## Excerpted text
--

After the end of today’s rock spectacular, Lukens said, Worldwide will put together a four-hour program of taped Live Aid highlights and provide it to the United States Information Agency for release to any country requesting it.

Despite Russia’s sudden decision to air Live Aid, a Soviet contingent here was still struggling Friday to get press credentials to cover the event as a news story for print and broadcast outlets. Theirs was not a solitary struggle.

Bureaucratic bedlam to rival the red tape of a Kremlin nightmare reigned supreme. Soviet broadcast technicians were hitting the same roadblocks trying to get official access to the high-security stadium as everyone else.

Nobody, not even the executives running the show, could get things done.

“My own people can’t get credentials and we’re producing the show,” Uplinger complained.

Such are the vagaries of getting things done in a rock-’n’-roll boomtown.

--

## Stored data
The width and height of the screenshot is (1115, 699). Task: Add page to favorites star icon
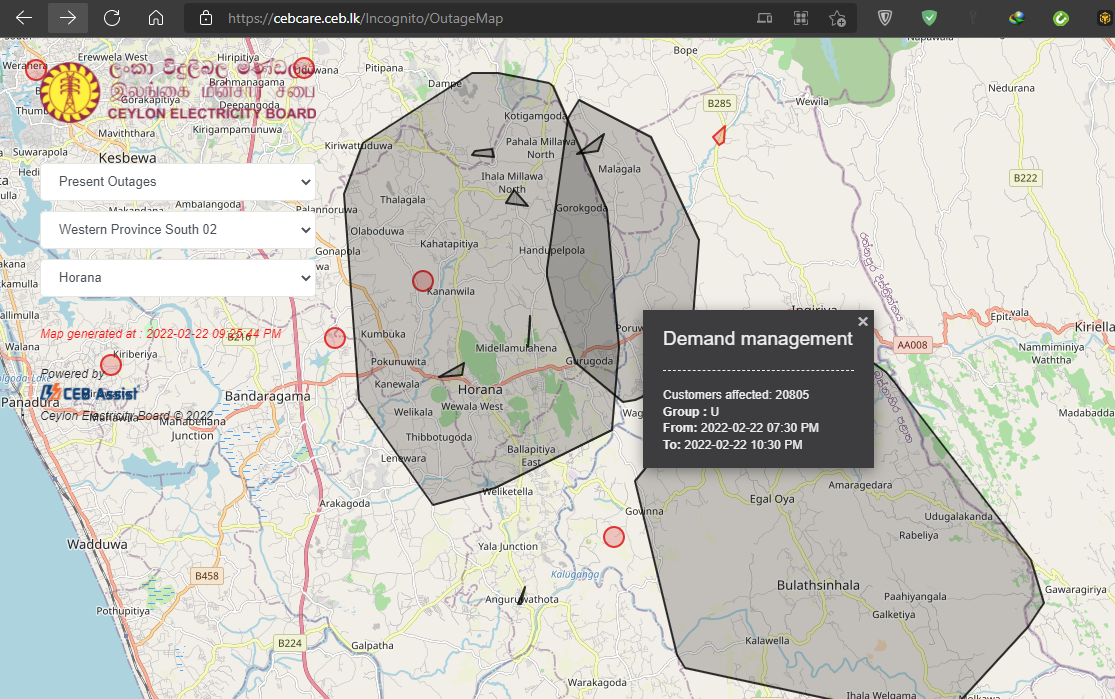pyautogui.click(x=838, y=18)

--

## Given task 1
Summarize the Live Aid excerpt in two sentences.
## Given task 2
According to the Live Aid excerpt, which agency will receive the program of taped highlights for release to other countries?
## Given task 3
In the Live Aid excerpt, condense the paragraph beginning "Bureaucratic bedlam to rival" into one shorter sentence.

## Correct answer 1
After the concert, Worldwide will put together a four-hour program of taped Live Aid highlights and give it to the United States Information Agency for release to any country that requests it. Meanwhile, bureaucratic chaos kept Soviet journalists and technicians from getting credentials and stadium access, and even the show's own producers were caught in the same problem.

## Correct answer 2
The United States Information Agency.

## Correct answer 3
Red tape ruled, and Soviet broadcast technicians ran into the same obstacles as everyone else when seeking official access to the high-security stadium.